Chimp attack victim Charla Nash reveals her new face three months after landmark full face transplant
Ms Nash, who was left permanently blind, and lost her nose, eyes and lips in the attack, received a ground-breaking face transplant in May.
Speaking of her incredible recovery in an interview for the Today show, she said that for the first time since the horrific ordeal she can smell, eat solid food and feel sensation on her face. And remarkably, her new features are beginning to show.
'I’m beginning to feel my jaw and chin. And I can move my mouth and smile. I still feel weak. But little by little I’m getting stronger,' she said off air. Her first meal after the surgery, she said, was eggs and cream cheese.
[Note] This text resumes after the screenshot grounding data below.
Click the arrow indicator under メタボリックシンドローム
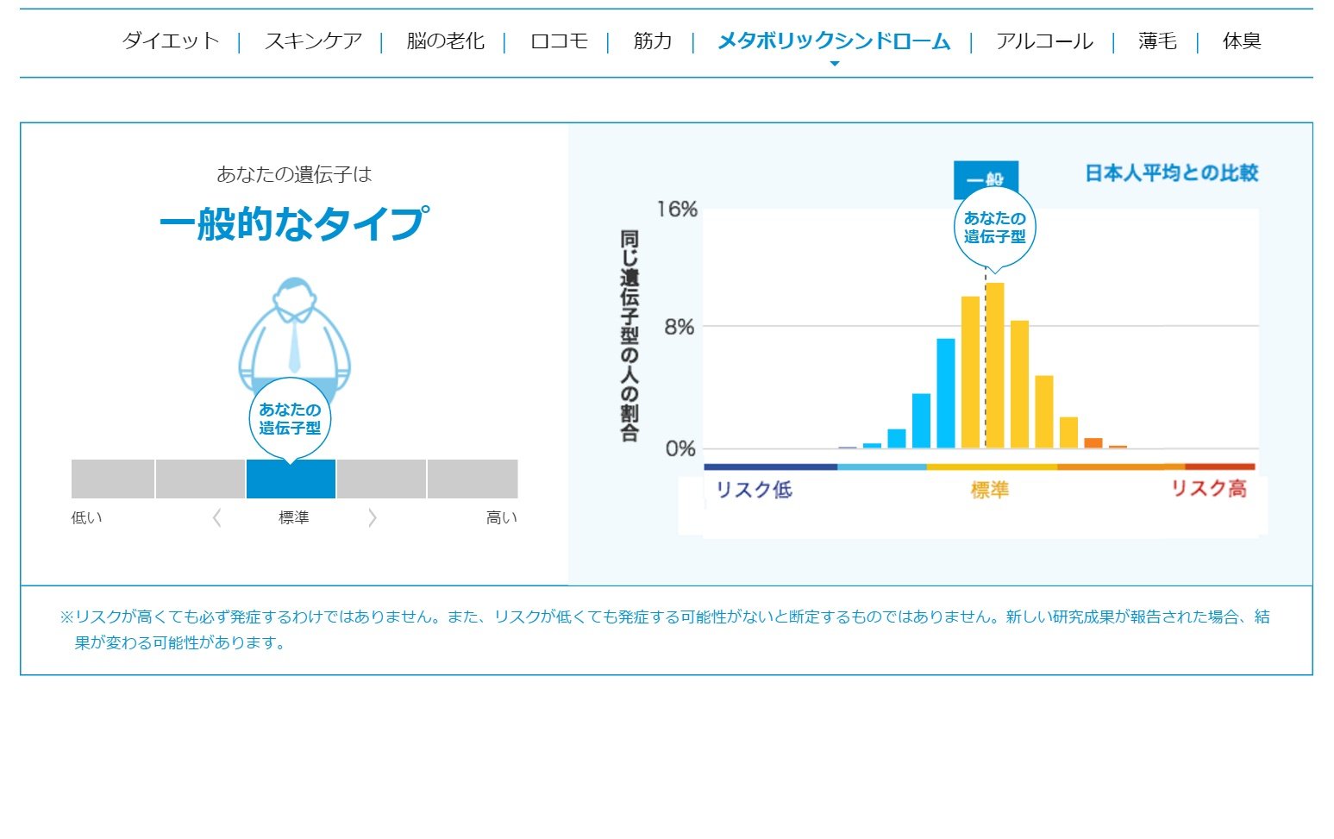Screen dimensions: 1334x839 [x=833, y=64]
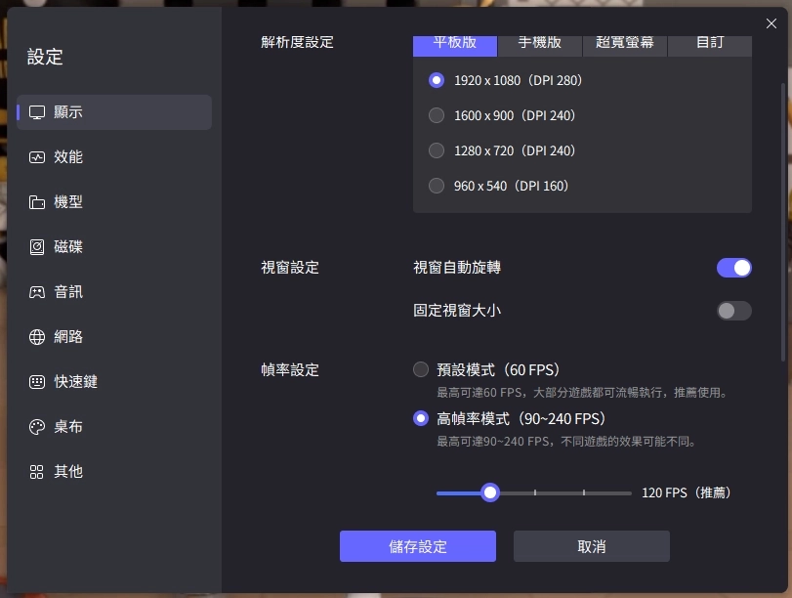The image size is (792, 598).
Task: Open the 超寬螢幕 ultrawide tab
Action: (x=625, y=43)
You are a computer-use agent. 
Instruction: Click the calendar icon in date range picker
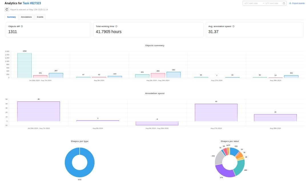tap(284, 3)
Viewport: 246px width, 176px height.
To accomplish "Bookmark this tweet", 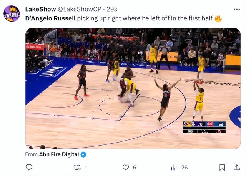I will [222, 168].
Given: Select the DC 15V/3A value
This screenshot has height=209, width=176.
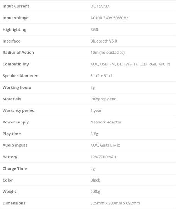Looking at the screenshot, I should [100, 6].
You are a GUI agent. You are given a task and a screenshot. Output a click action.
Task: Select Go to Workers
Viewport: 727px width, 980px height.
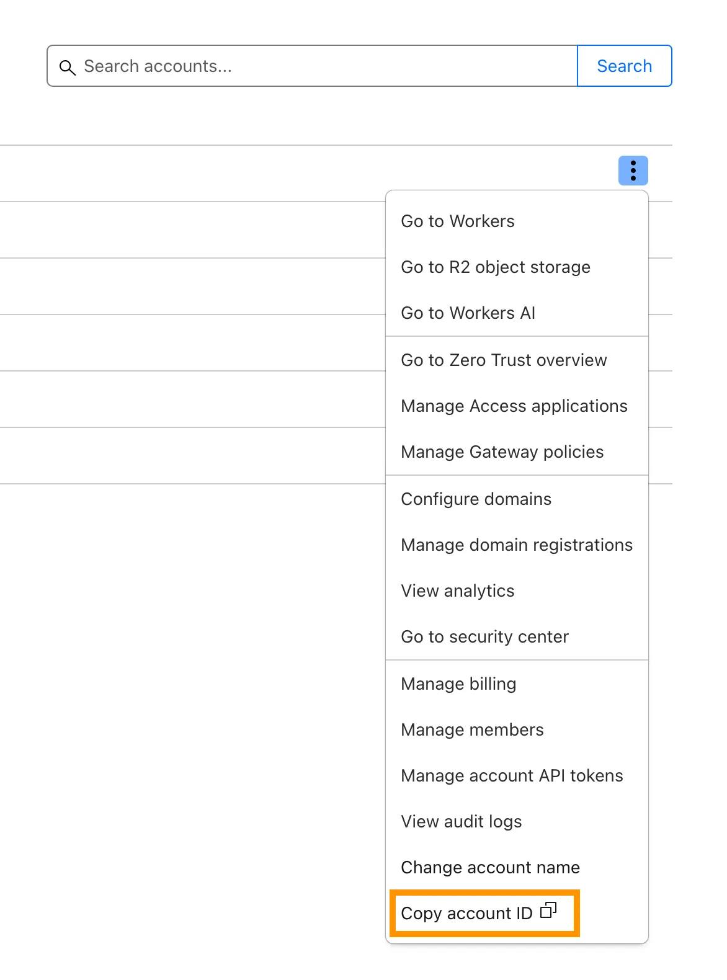click(458, 221)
In May, a team of more than 30 surgeons, nurses and anaesthetists at Brigham and Women's Hospital in Boston, led by Dr Bohdan Pomanhac, painstakingly rebuilt her face. They kept the date secret to protect Ms Nash's privacy.They took the donor's skin, underlying muscle, nerves and upper palate and transplanted the whole face on to Ms Nash's skull.
They also gave the 57-year-old a double hand transplant during the greulling 20-hour operation. However these later had to be removed after Ms Nash developed severe complications, including kidney failure and pneumonia, which caused low circulation in the new hands.
Her new face, however, was an incredible success and each day as the swelling reduces, the transplant moulds more to her underlying bone structure.
Since Ms Nash was too weak to give an interview to the Today show team, her daughter and brother appeared on the show after the taped hospital visit was aired to express their relief.
Her daughter, Brianna, 17, smiled during a studio interview today as they discussed her mother's incredible progress.
'New hope has been sparked. It's just so nice to see her get at it again. For her to make an expression... it's just nice that her body can respond to what she feels,' Brianna said.
'I think she is impatient for recovery. Her speech is getting much better and she’s been getting up and starting to eat,' she continued.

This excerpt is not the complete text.